Taha Fahssi. Le nom de ce jeune Casaoui, authentique «ould derb» et fier enfant du quartier Benjdia, ce cœur populaire de la capitale économique, ne vous dit peut-être pas grand-chose. Mais il suffit de prononcer son nom de scène, ElGrandeToto, pour que la donne change. Radicalement. ElGrandeToto, c’est probablement le rappeur marocain le plus doué de sa génération et, certainement, le plus célèbre. Au Maroc, mais aussi, beaucoup, hors de nos frontières. Le langage est parfois cru, mais le propos d’une grande actualité, la voix est grave et le son bien travaillé, empruntant tantôt au rap pur et dur, tantôt à la pop marocaine et, de plus en plus, aux renversantes sonorités africaines. ElGrandeToto plaît et pas qu’aux jeunes.
Des tubes qui explosent tous les compteurs sur Spotify et YouTube notamment, un storytelling dans lequel nombreux sont ceux et celles qui se reconnaissent, des clips d’une grande qualité visuelle, des codes universels. Le succès n’est pas nouveau et cela fait des années qu’il dure. Musicalement, ElGrandeToto se bonifie.
Aujourd’hui riche et célèbre, humainement, il reste fidèle à lui-même. Mais la célébrité va souvent de pair avec son lot de défaillances et autres dérapages. Et Taha Fahssi en a commis un certain nombre ces derniers temps, à la faveur d’un retour sur scène après deux années de Covid-19, de confinement et d’absence de spectacles. L’artiste, dans un de ses hors-pistes, a publiquement assumé sa consommation de cannabis. Il s’en est pris à un animateur télé résidant en Belgique qui l’avait critiqué, allant jusqu’à proférer des menaces à son encontre. Pour cela et pour d’autres raisons, il a accumulé les plaintes (six, dont quatre des chanteurs l’ayant porté ont été retirées) et fait l’objet d’une interdiction de quitter le territoire national. Sa garde à vue s’est achevée ce mercredi 26 octobre 2022 par une libération en attendant que la justice se prononce sur les deux plaintes toujours de mise, portées par l’ancien animateur télé et un policier.
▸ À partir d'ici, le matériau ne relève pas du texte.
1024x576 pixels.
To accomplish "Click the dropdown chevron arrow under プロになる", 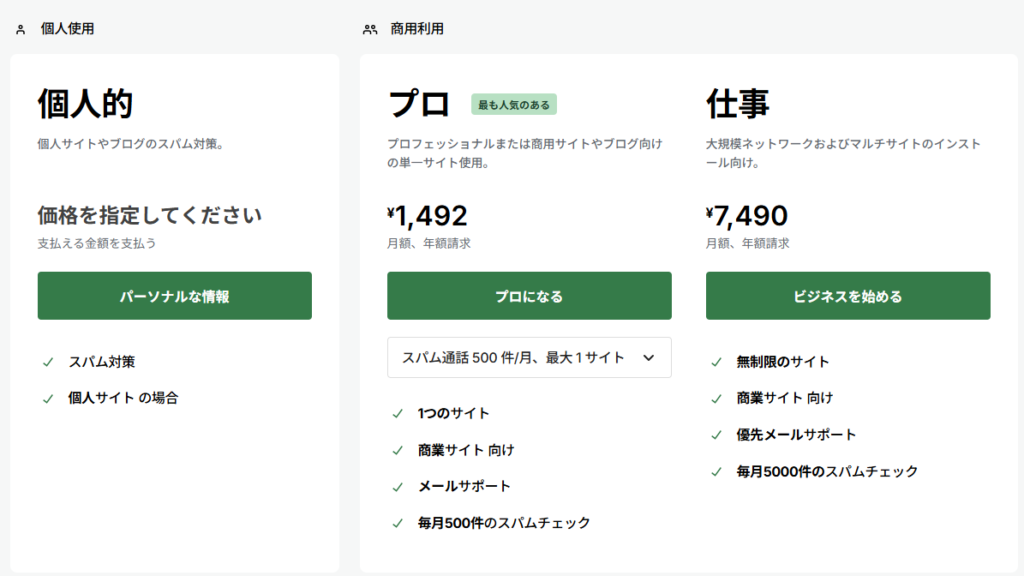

Lire aussi : El Grande Toto, rappeur, présente ses excuses à tous ceux qui ont pu se sentir «offensés»
D’après ses propres dires lors d’une conférence de presse donnée dimanche 23 octobre dernier à Rabat, Taha Fahssi, qui s’est fait discret ces dernières semaines, a affirmé avoir «compris la leçon» et a publiquement présenté ses excuses à tous ceux qu’il a offensés. L’affaire suit son cours et c’est à la justice de dire son dernier mot, mais une chose est sûre: l’erreur est humaine et une faute avouée est, en principe, à moitié pardonnée. Si nul ne peut être au-dessus de la loi, quelle que soit sa fortune ou sa notoriété, Taha Fahssi reste justement un jeune Marocain symptomatique de toute une génération. Si son parler (un peu trop) cash, son attitude quelque peu irrévérencieuse et la grosse tête que son succès a dû lui procurer peuvent irriter, il n’en reste pas moins un talentueux rappeur qui dit tout haut ce que toute une génération de Marocains ressent et pense. En cela, c’est une forme d’émancipation.
ElGrandeToto, de par son succès phénoménal, fait à lui seul bien plus que de grandes campagnes de communication en matière de promotion du pays, de la culture urbaine et de biens des arts marocains. En Egypte par exemple, pays peu habitué à la darija marocaine, ElGrandeToto s’est produit à guichets fermés. Nous sommes dans la même Egypte où une star de la chanson comme Shirine, malgré ses moult frasques et autres scandales, est entourée d’une grande sollicitude par les autorités, protégée et défendue par ses pairs et couvée par l’opinion. ElGrandeToto est l’artiste le plus écouté en Algérie, par ailleurs, et le plus streamé dans toute la région Maghreb-Orient sur Spotify (135 millions de streams). Encore jeune, il peut toujours apprendre à évoluer et continuer de briller et faire rayonner le Maroc. Il faut, certes, recadrer l’homme, mais ne pas accabler ou étouffer l’artiste. Ce serait, là encore, un immense gâchis et, encore une fois, une mauvaise publicité dont tout un pays se passerait volontiers.